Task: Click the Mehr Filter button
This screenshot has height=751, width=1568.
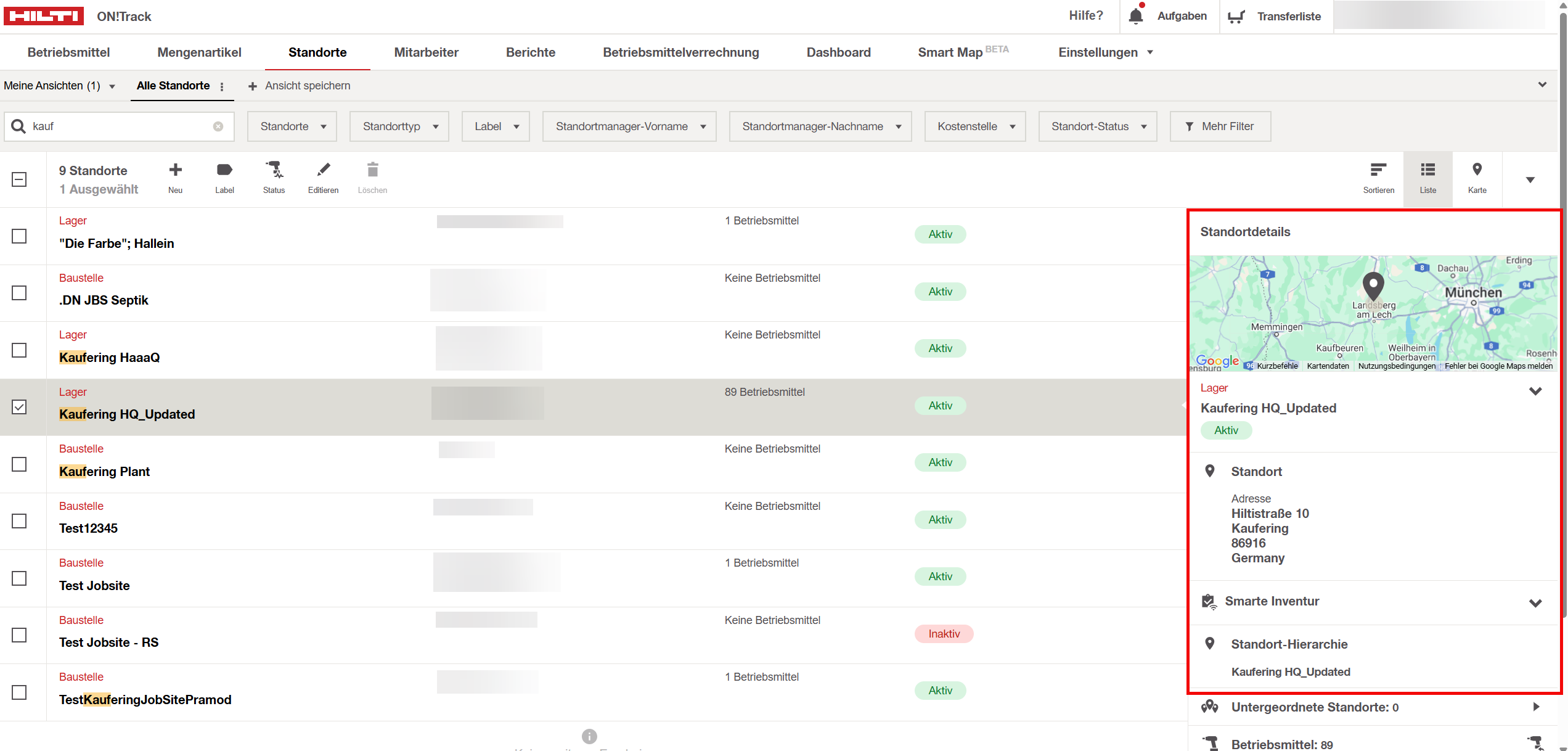Action: (x=1220, y=126)
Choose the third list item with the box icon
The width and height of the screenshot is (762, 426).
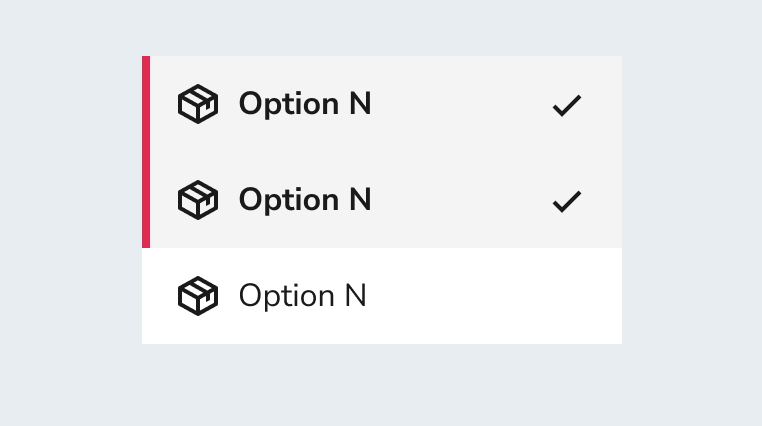[382, 296]
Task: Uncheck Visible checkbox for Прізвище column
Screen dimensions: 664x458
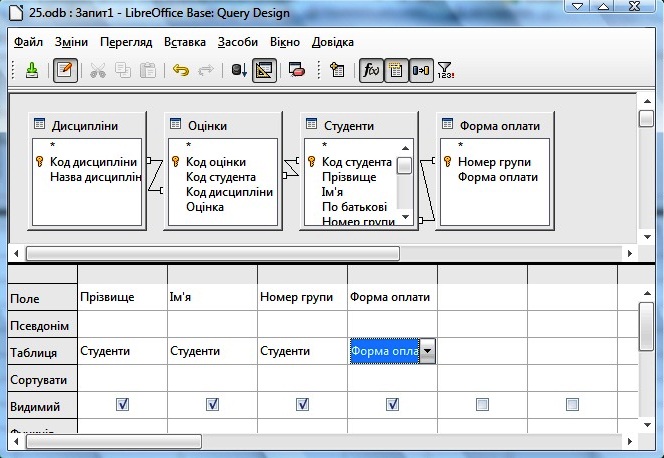Action: [122, 404]
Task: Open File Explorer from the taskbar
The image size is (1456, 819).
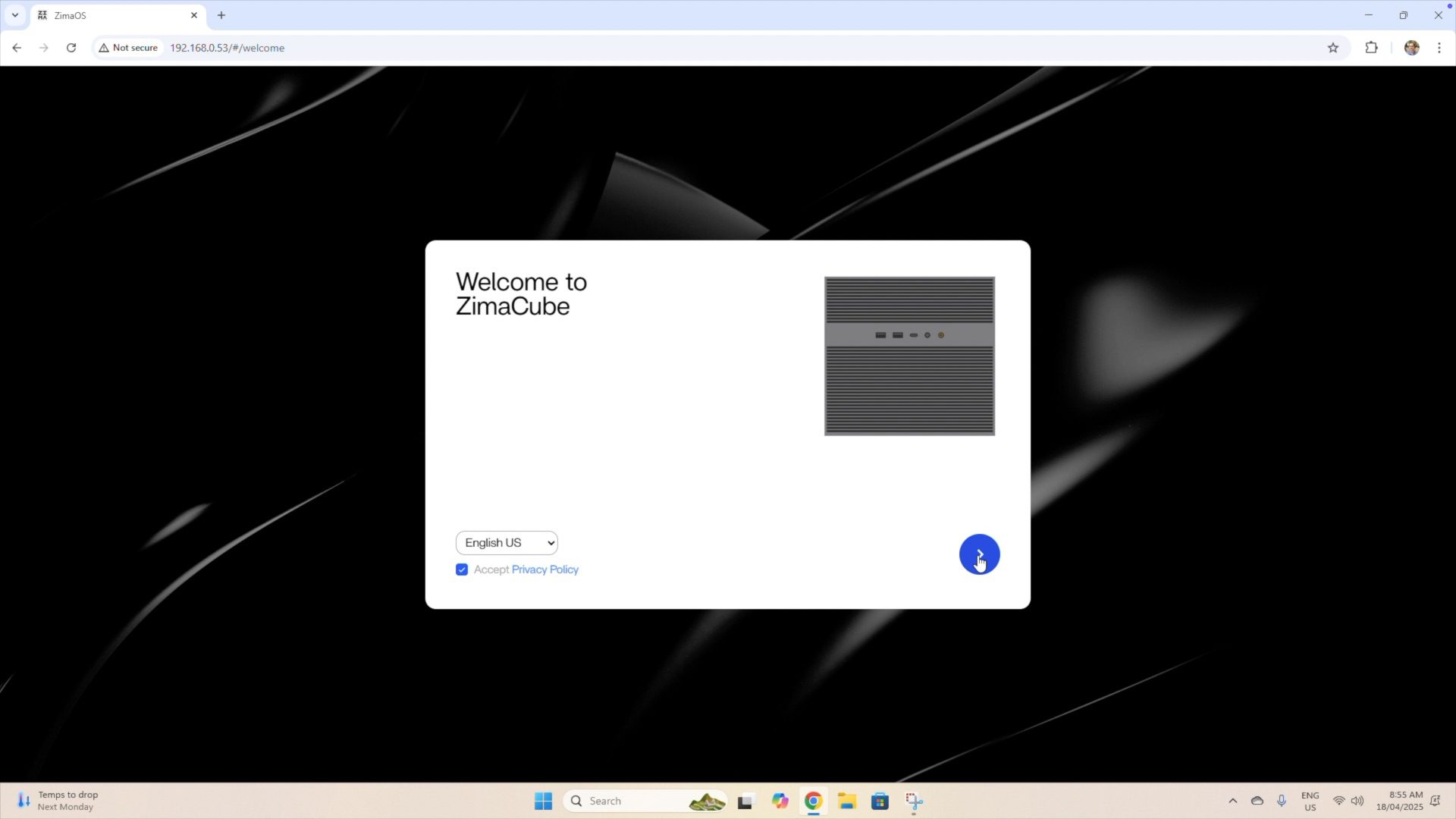Action: click(x=846, y=801)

WHAT IS NEEDED:
Retype the text lines of these rows word for word, without the pictures.

COMPLETED EXERCISE:
Task: Click the Mehr Filter button
This screenshot has height=751, width=1568.
Action: (x=1220, y=126)
Choose the third list item with the box icon
The width and height of the screenshot is (762, 426).
[382, 296]
Task: Uncheck Visible checkbox for Прізвище column
Screen dimensions: 664x458
Action: [122, 404]
Task: Open File Explorer from the taskbar
The image size is (1456, 819).
Action: click(x=846, y=801)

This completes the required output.